Ellen Anderson, who is in charge of both programs, was just driving away from the Embarcadero Theater Friday night when she heard shots. “I’m from Detroit,” she said. “I know what gunfire sounds like. It was gunfire.”

She raced back to the theater and, to her great relief, discovered that the students charged with running the show had locked the doors and kept the lights off. With the exception of one comedian, they didn’t tell anyone what happened. UCSB improv artists were having a face-off, it turned out, with counterparts from Cal Poly. Normally, the show would have ended about the time the shooting started. Given that some of the shooting occurred by the new 7-Eleven right across the park from the Embarcadero Theater, it was urgent no one left.

“I was really scared,” Anderson said. “What would happen when we told people they couldn’t leave? How would they react?”
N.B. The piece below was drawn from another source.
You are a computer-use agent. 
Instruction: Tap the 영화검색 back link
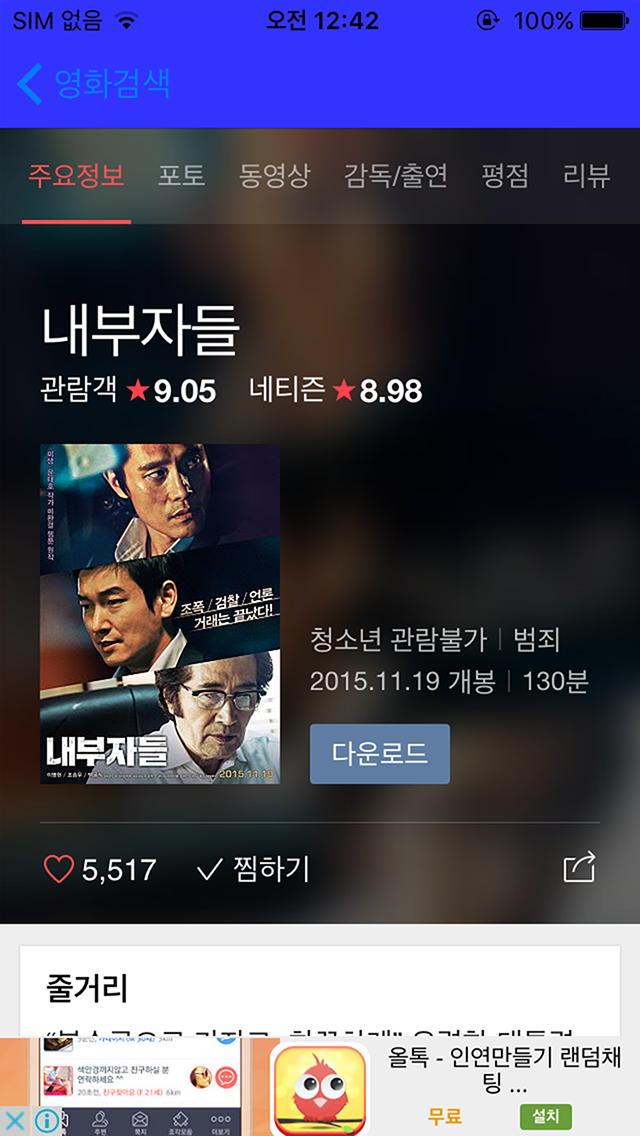point(112,83)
Perfectly, it would turn out. First, the small crowd of about 100-plus people (including 8-10 elementary school kids) watched a short cartoon, then they did about two more hours of improv. One woman in the audience got a text that a friend of hers was shot in the leg. Nobody panicked.

“I did get a little grouchy,” confessed Anderson. “I’d say things like, ‘How many times do I need to tell you to stay away from the window?’” About midnight, the building was unlocked, and people allowed to leave. Students were instructed to go to a nearby dorm.

“I love my students,“ Anderson gushed. “They’re so great. And I’m so incredibly sad.”